Jakarta, CNBC Indonesia - Institut Le Rosey di Swiss dikenal sebagai sekolah paling mahal di dunia. Sekolah asrama ini kerap dijuluki The School of Kings atau "Sekolah Raja" karena banyak bangsawan dan keluarga elite global mengirim anak mereka ke sana.
Didirikan pada 1880 oleh Paul-Emile Carnal, sekolah ini berlokasi di Rolle, Swiss, di antara kota Jenewa dan Lausanne. Le Rosey berdiri di atas lahan seluas 28 hektare dengan pemandangan langsung ke Danau Geneva.
Salah satu keunikan sekolah ini adalah sistem moving class, di mana lokasi belajar berpindah sesuai musim. Saat musim semi dan panas, kegiatan belajar dilakukan di kampus utama di Château du Rosey. Saat musim dingin, kegiatan belajar pindah ke kampus musim dingin di Gstaad, kota resor ski eksklusif. Le Rosey menjadi satu-satunya sekolah di dunia dengan sistem belajar seperti ini.
Foto: Institut Le Rosey di Swiss. (Facebook/Institut Le Rosey)
Kelas di Le Rosey dibatasi maksimal hanya 10 siswa untuk menjaga kualitas pengajaran. Bahasa pengantar yang digunakan adalah Inggris dan Prancis, sehingga semua siswa mengikuti kurikulum bilingual. Selain pelajaran akademik, siswa juga mendapat pelajaran etiket bergaya bangsawan. Semisal saat makan mereka wajib duduk tegak dan mengangkat makanan ke mulut, bukan membungkuk ke piring.

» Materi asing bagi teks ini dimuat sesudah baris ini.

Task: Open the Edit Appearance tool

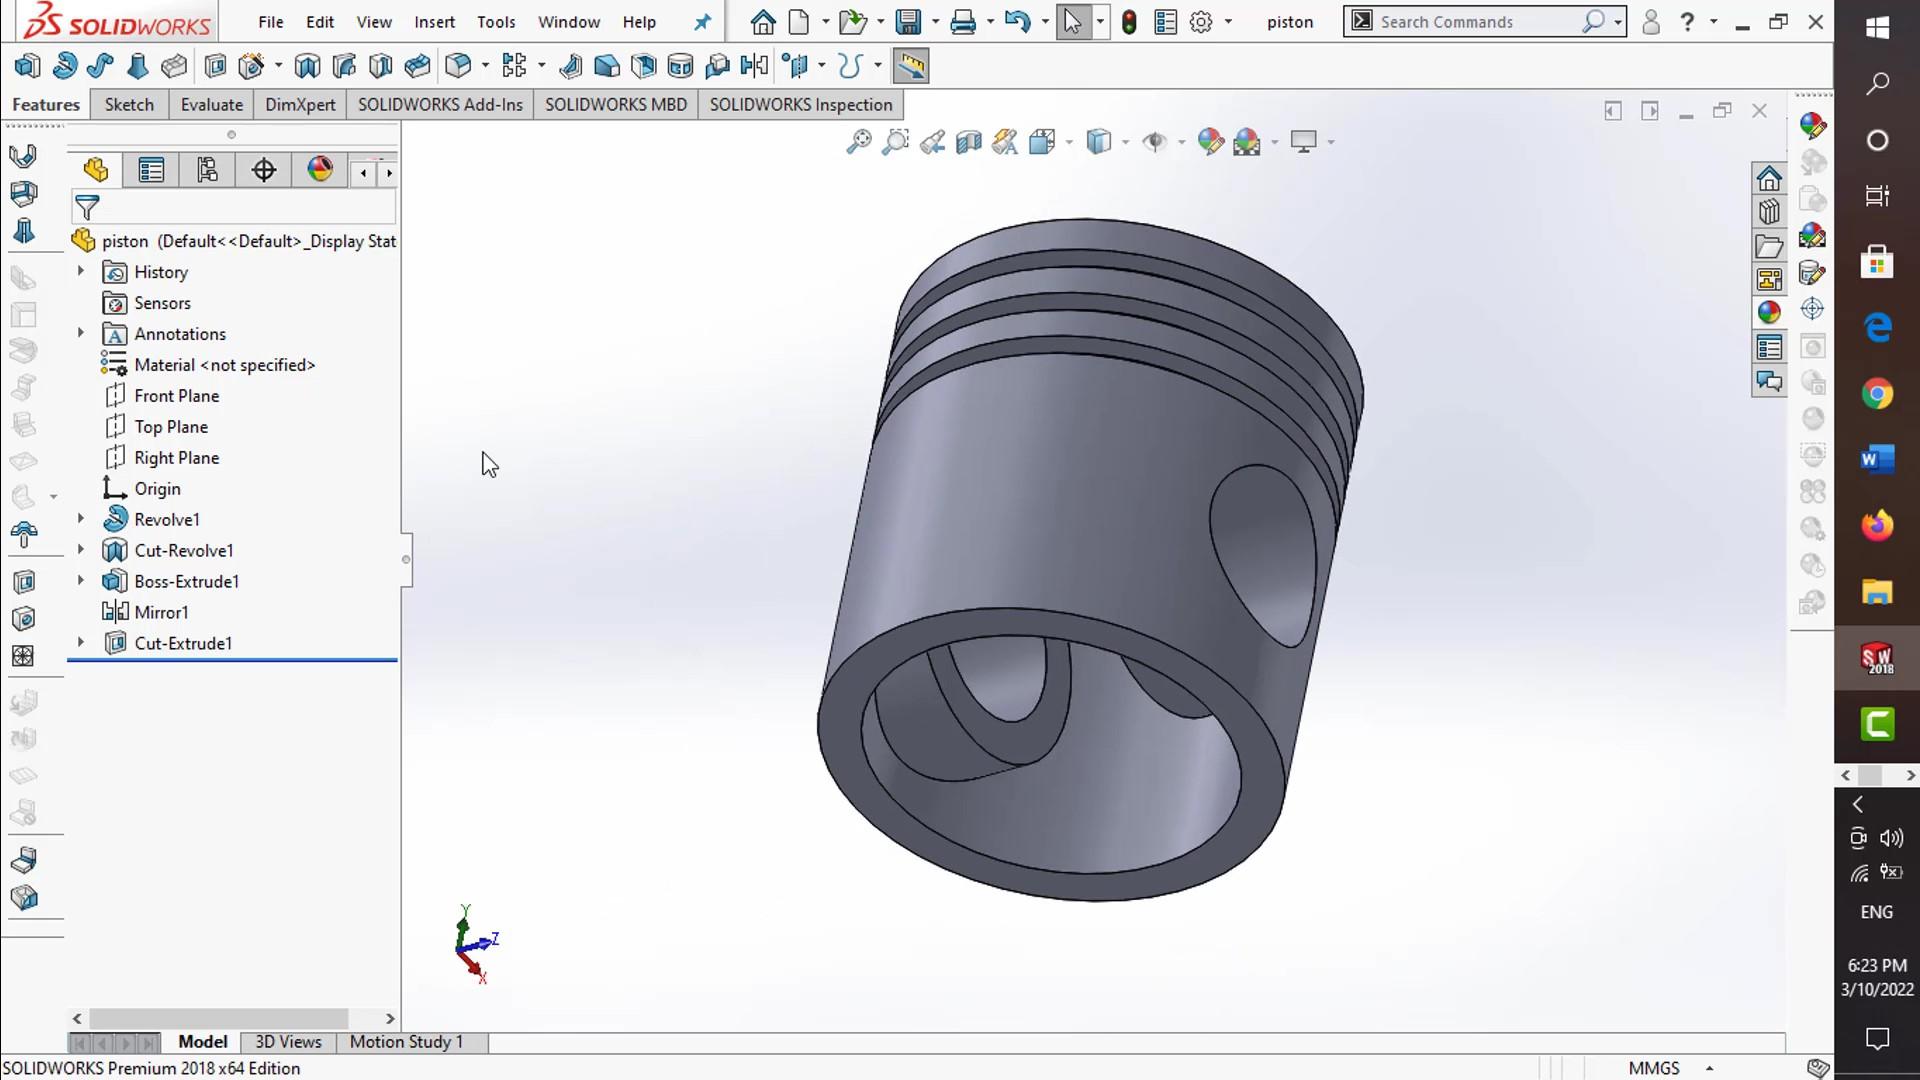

Siswa Le Rosey berasal dari lebih dari 50 negara. Untuk menjaga keragaman, sekolah membatasi asal negara siswa maksimal 10% dari total murid. Karena mayoritas murid berasal dari keluarga kelas atas, mereka juga didorong untuk peduli terhadap sesama. Salah satu program sosial yang dijalankan adalah pembangunan sekolah di Afrika, di mana para siswa terlibat langsung dalam prosesnya dan berinteraksi dengan murid lokal.
Le Rosey memiliki deretan alumni terkenal, mulai dari Raja Albert II dari Belgia, Pangeran Rainier dari Monako, hingga Raja Farouk dari Mesir. Sekitar 30% lulusannya berhasil masuk ke universitas papan atas dunia seperti Harvard, MIT, Oxford, dan Cambridge.
Berdasarkan data terakhir, orang tua perlu merogoh kocek sekitar CHF 125.000 per tahun setara hampir Rp2 miliar. Angka itu belum termasuk biaya tambahan untuk kegiatan seperti ski dan ice hockey.